Reconstruction: The reconstruction for the proposed 2D and 3D spiral methods was implemented and processed in GPI [8]. In each reconstruction, the three point Dixon method was used to calculate the B0 field maps. The field maps are then used to reconstruct the three echo sets in a joint conjugate gradient deblurring and water-fat separation [9].

Results & Discussion

The thin maximum intensity projection (MIP) images in figure 1 demonstrate that the removal of the fat signal allows for better visualization of the ophthalmic arteries, a region that can be significantly obfuscated by fat signal. Figure 2 shows how the fat signal in the orbitals and surrounding scalp regions can come through in the full volume MIP images of the head. MIP images of the carotid bifurcation (figure 3) show that fat signal is removed from areas around the neck and posterior head.


This work has demonstrated the viability of using spiral and the three-point Dixon method for water-fat separation in ToF angiography with a total scan duration that is shorter than conventional methods. The authors believe that the scan duration can be made substantially shorter by increasing the sampling window duration as shown in [10].


No acknowledgement found.


[1] A Grayev et al. “Improved time-of-flight magnetic resonance angiography with IDEAL water-fat separation”. In: Journal of Magnetic Resonance Imaging 29.6 (2009), pp. 1367–1374.

[2] D Wang et al. “Analytical three-point Dixon method: With applications for spiral water–fat imaging”. In: Magnetic Resonance in Medicine (2015).

[3] QS Xiang. “Two-point water-fat imaging with partially-opposed-phase (POP) acquisition: An asymmetric Dixon method”. In: Magnetic resonance in medicine 56.3 (2006), pp. 572–584.

[4] J Berglund et al. “Three-point dixon method enables whole-body water and fat imaging of obese subjects”. In: Magnetic Resonance in Medicine 63.6 (2010), pp. 1659–1668.
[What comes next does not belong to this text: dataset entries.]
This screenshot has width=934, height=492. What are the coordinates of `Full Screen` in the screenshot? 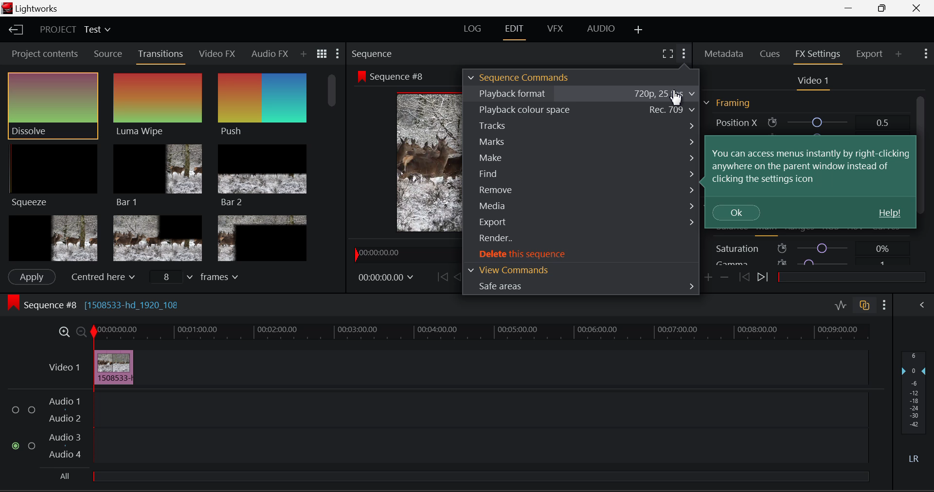 It's located at (667, 54).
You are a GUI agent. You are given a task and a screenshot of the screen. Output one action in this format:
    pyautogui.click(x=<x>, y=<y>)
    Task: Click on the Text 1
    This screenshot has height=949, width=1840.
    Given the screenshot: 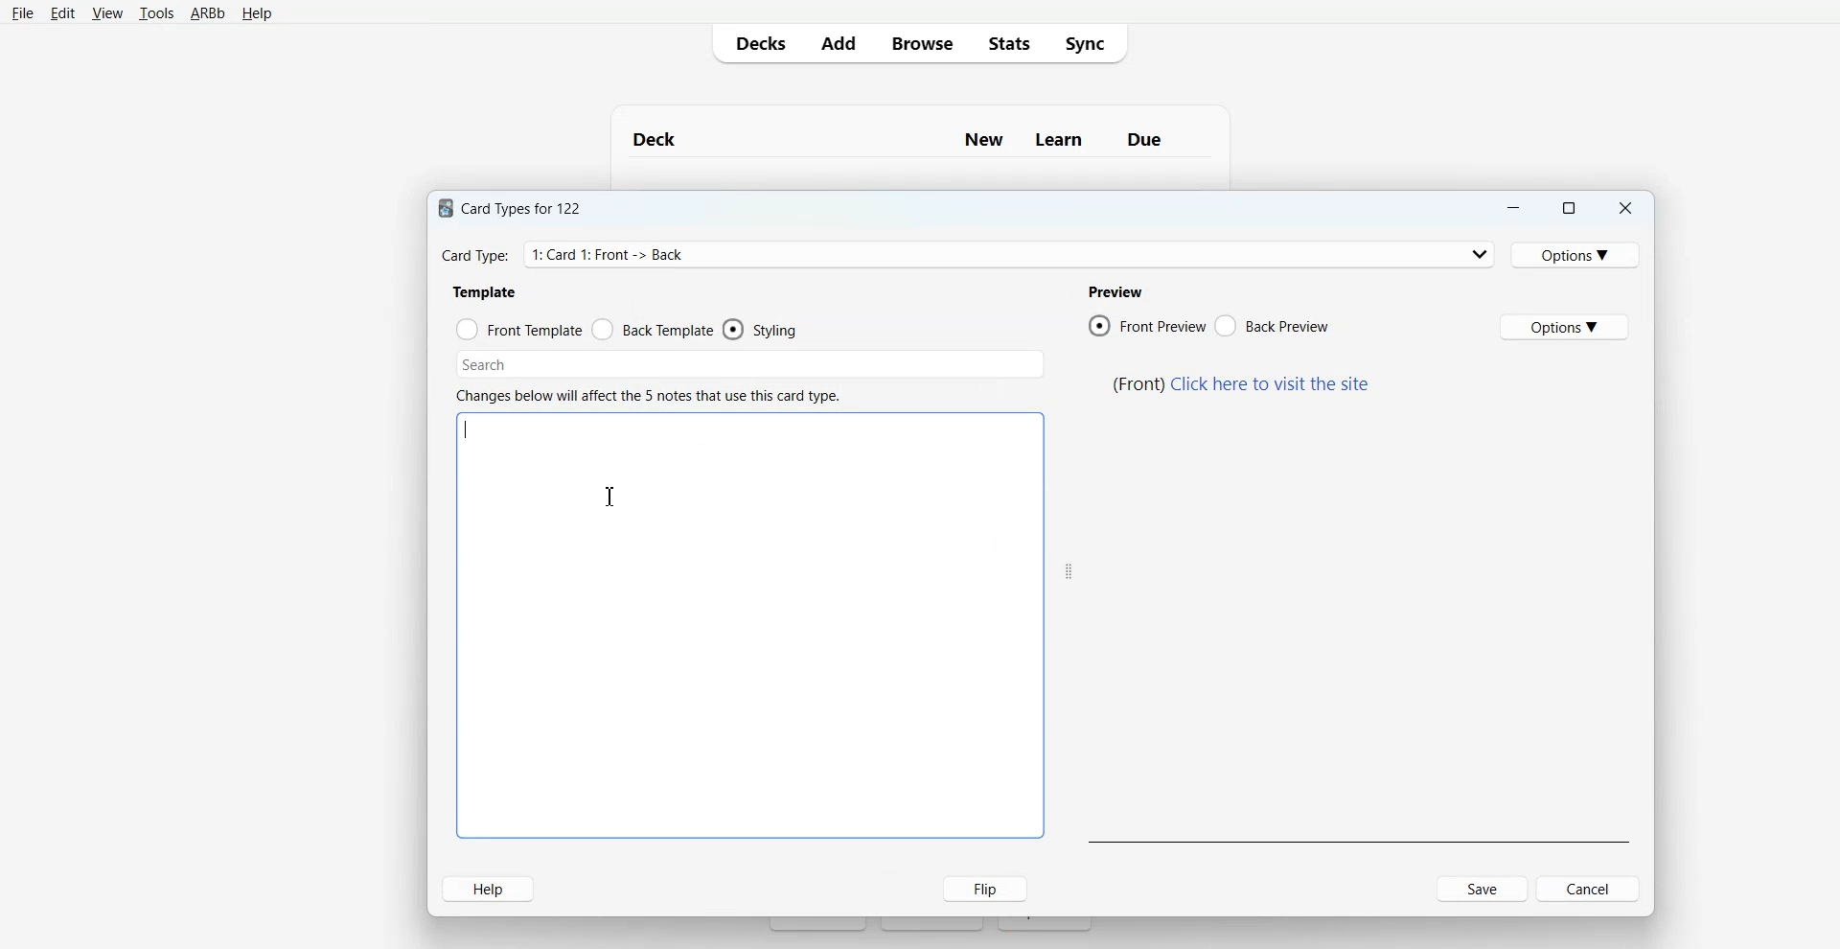 What is the action you would take?
    pyautogui.click(x=909, y=138)
    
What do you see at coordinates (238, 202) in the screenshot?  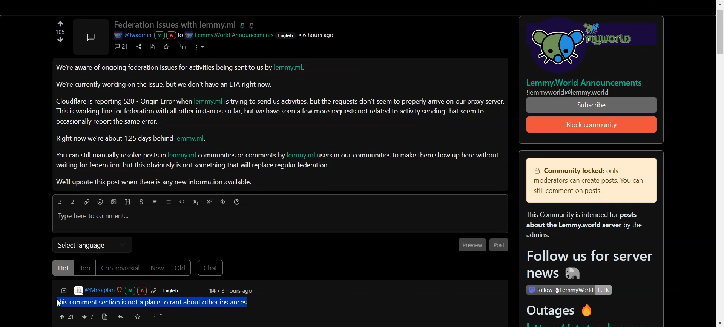 I see `Sorting Help` at bounding box center [238, 202].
[5] SB Reeder et al. “Iterative decomposition of water and fat with echo asymmetry and least-squares estimation (IDEAL): application with fast spin-echo imaging”. In: Magnetic resonance in medicine 54.3 (2005), pp. 636–644.

[6] QS Xiang and L An. “Water-fat imaging with direct phase encoding”. In: Journal of Magnetic Resonance Imaging 7.6 (1997), pp. 1002–1015.

[7] JG Pipe and NR Zwart. “Spiral trajectory design: A flexible numerical algorithm and base analytical equations”. In: Magnetic Resonance in Medicine 71.1 (2014), pp. 278–285.

[8] NR Zwart and JG Pipe. “Graphical programming inter- face: a development environment for MRI methods”. In: Magnetic Resonance in Medicine (2014).

[9] NR Zwart, D Wang, and JG Pipe. “Spiral CG deblurring and fat-water separation using a multi-peak fat model”. In: Proceedings of the Joint Annual Meeting of ISMRM-ESMRMB, Milan, Italy. 2014.

[10] CH Meyer et al. “Fast spiral coronary artery imaging”. In: Magnetic Resonance in Medicine 28.2 (1992), pp. 202–213.


Figure 1: Axial 10-slice MIP images of the cartesian TOF on the left, the spiral water image in the middle and a single slice spiral fat image on the right (representing the center image of the 10 slice MIPs). The ophthalmic arteries are more easily distinguished in the water image.

Figure 2: MIP images in the coronal, sagittal and axial directions for 3D cartesian ToF on the left and 3D spiral-Dixon ToF on the right.

Figure 3: Coronal MIPs centered on the carotid bifurcation (conventional 2D ToF on the left and the 2D spiral-Dixon ToF on the right).